American politician in Alaska (1926–2022)

John Evan Dapcevich (September 26, 1926 – September 1, 2022) was an American politician in the state of Alaska.

== Biography ==
Dapcevich was born in Hazleton, Pennsylvania, in 1926 to Savo (Sam) and Stana Dapcevich, immigrants from Montenegro, where his father worked in coal mines. The family moved to Juneau, Alaska, in 1928 living with a Serbian community, with John entering school years later. He was married to Janice and resided in Juneau until his death in September 2022.

== Political career ==
He moved to Sitka, Alaska, in 1960 where he served six terms as Mayor during a span of 20 years.
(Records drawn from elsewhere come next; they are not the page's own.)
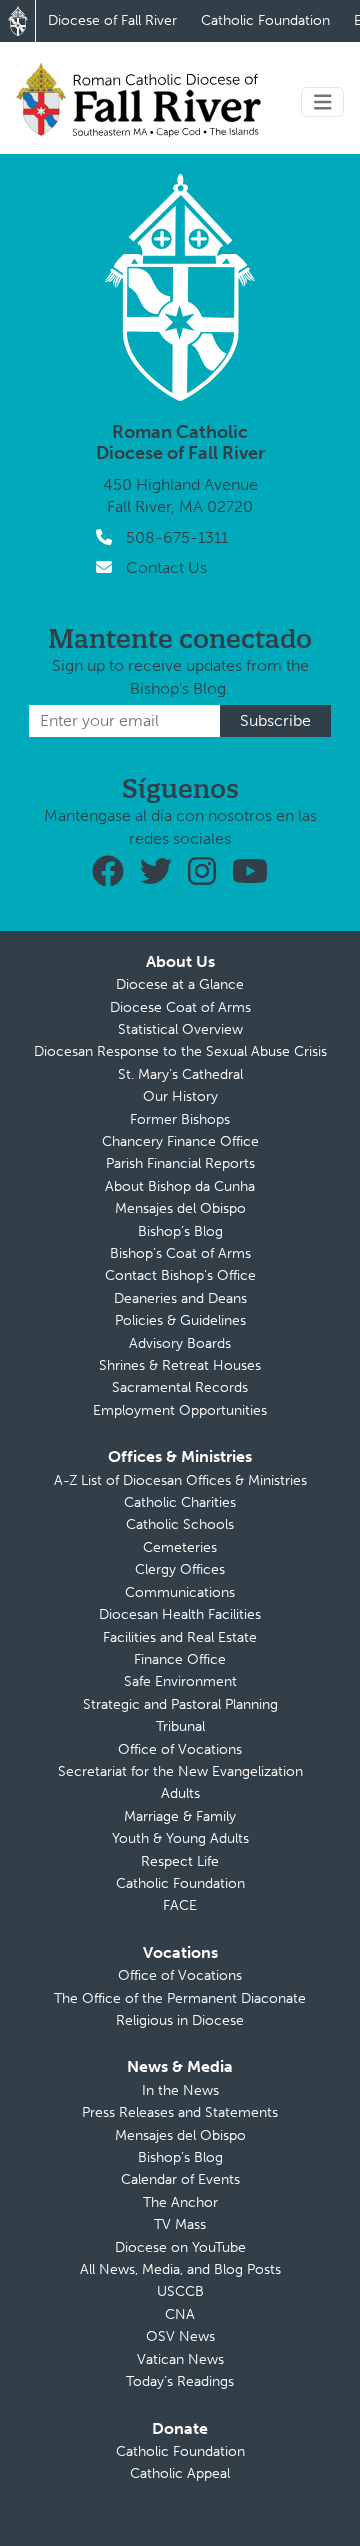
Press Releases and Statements (180, 2112)
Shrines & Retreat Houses (180, 1365)
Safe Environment (180, 1681)
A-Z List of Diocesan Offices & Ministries (180, 1480)
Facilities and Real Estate (180, 1637)
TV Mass (180, 2224)
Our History (180, 1096)
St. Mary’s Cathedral (180, 1074)
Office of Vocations (180, 1749)
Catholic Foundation (265, 20)
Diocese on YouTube (180, 2247)
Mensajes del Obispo (180, 1208)
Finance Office (180, 1659)
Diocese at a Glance (180, 984)
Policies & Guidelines (180, 1320)
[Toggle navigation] (323, 102)
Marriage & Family (180, 1816)
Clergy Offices (180, 1569)
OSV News (180, 2336)
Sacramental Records (180, 1387)
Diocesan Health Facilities (180, 1614)
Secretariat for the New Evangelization (180, 1771)
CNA (180, 2314)
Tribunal (180, 1726)
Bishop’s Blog (180, 1231)
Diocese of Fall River (112, 20)
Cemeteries (180, 1547)
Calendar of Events (180, 2179)
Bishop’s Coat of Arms (180, 1253)
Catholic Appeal (180, 2473)
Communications (180, 1592)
During his time in office, Dapcevich worked to successfully unify the City of Sitka with various borough governments. Upon his retirement in 1995, he moved back to Juneau.

He also served in the Alaska Public Offices Commission and Alaska Pioneers' Homes Advisory Board, serving under Governor Steve Cowper. In addition, he previously served in the Territorial Teachers' Retirement System and as a budget analyst in the territory's fiscal and budget management office. Dapcevich also chaired the Southeast Alaska Democratic Party and the State Central Council of the Alaska Democratic Party. He was awarded a lifetime achievement award by Governor Tony Knowles in 2003.